[comp.text.desktop] Multi-font OCR scanners

chuq@plaid.UUCP (05/15/87)

Date: Thu, 14 May 87 16:39:00 PDT
From: dick@ccb.ucsf.edu (Dick Karpinski)

I believe that some but not all of the scanners discussed in the last couple
of weeks on desktop have software which trys to generate ASCII text from the
scanned image of the input page.  I believe that I would be most delighted
with one that constructed the PostScript which would generate "approximately"
the page that was scanned, but with the text in ASCII, not bitmap.  

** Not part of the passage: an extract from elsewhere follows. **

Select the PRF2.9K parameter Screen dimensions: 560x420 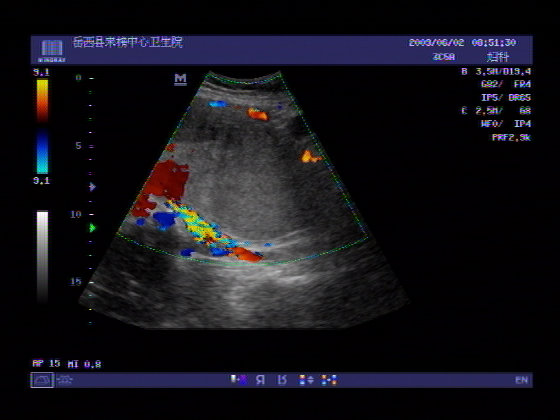point(511,138)
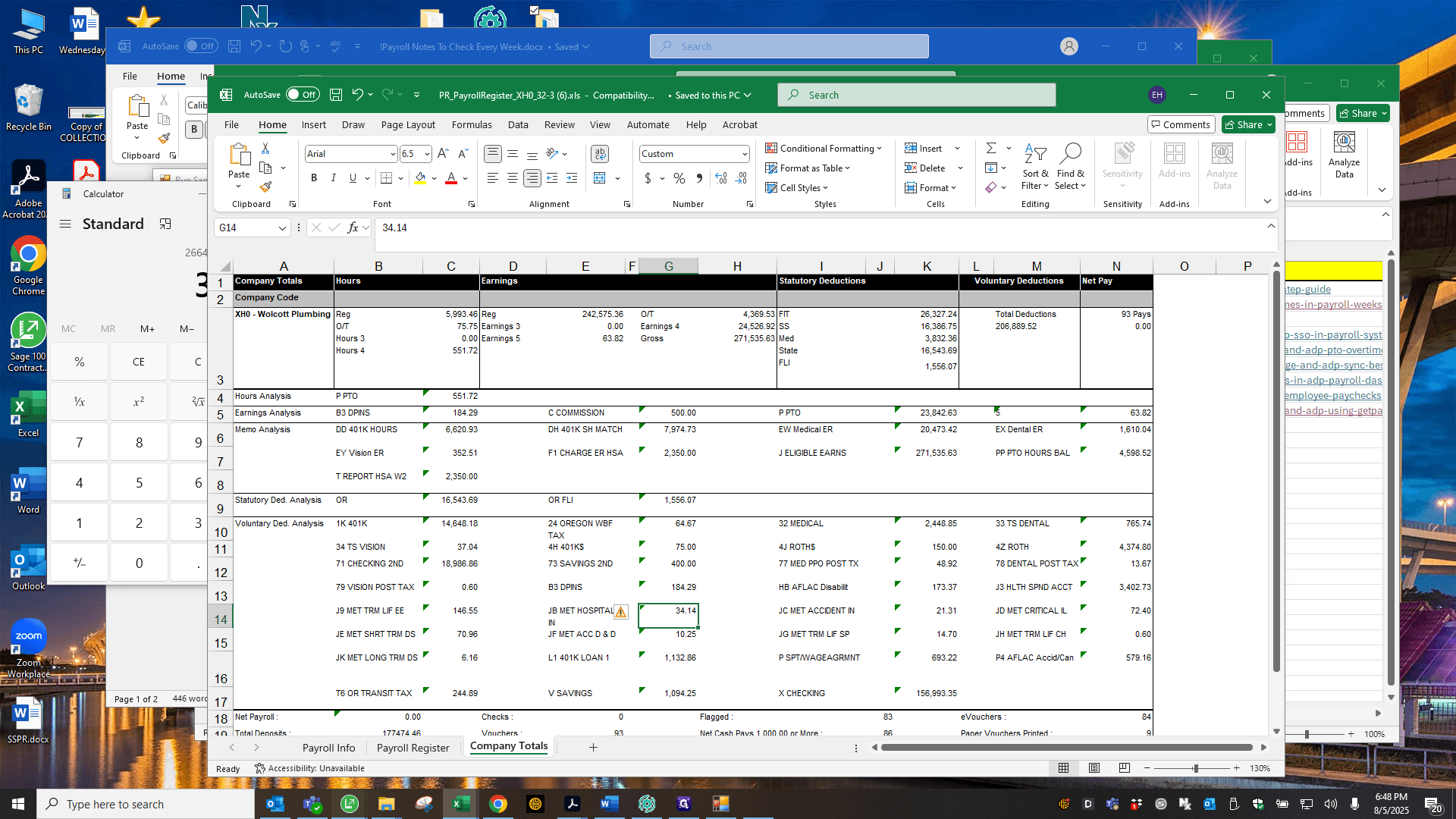Click the Increase Font Size icon
Screen dimensions: 1456x819
pyautogui.click(x=444, y=154)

Much too much to ask for, right?

I did take a page of dot-matrix print in to one outfit selling a $2k 300 dpi
scanner with OCR software for the IBM-PC line, but there were several problems:
   1) The spacing on my sample input overwhelmed the fixed spacing OCR
      software available then.
   2) No interface nor software was available for the Macintosh.
   3) Operation seemed awkward and not at all intuitive.
   4) Software costs took the package price up to around $3k.
   5) The best recognition rates seemed to be only 95-98% correct.

I am told that a $36k Kurtzweil multi-font scanner will do just about
everything I want.  (Not sure about a Macintosh interface.)  But I
will never be able to afford that.  Should I wait a few years, or is
one of these current products really capable of reading most of the
submissions to my newsletter so that I can convert them all to some
pleasant consistent font?  That would make my newsletter look more
like a magazine and less like a piece of patchwork.

Dick

Dick Karpinski  Manager of Unix Services, UCSF Computer Center
UUCP:  ...!ucbvax!ucsfcgl!cca.ucsf!dick        (415) 476-4529 (11-7)
BITNET:  dick@ucsfcca or dick@ucsfvm           Compuserve: 70215,1277  
USPS:  U-76 UCSF, San Francisco, CA 94143-0704   Telemail: RKarpinski   
Domain: dick@cca.ucsf.edu  Home (415) 658-6803  Ans 658-3797

----------------------------------------
Submissions to:   desktop%plaid@sun.com -OR- sun!plaid!desktop
Administrivia to: desktop-request%plaid@sun.com -OR- sun!plaid@desktop-request
Paths:  {ihnp4,decwrl,hplabs,seismo,ucbvax}!sun
Chuq Von Rospach	chuq@sun.COM		[I don't read flames]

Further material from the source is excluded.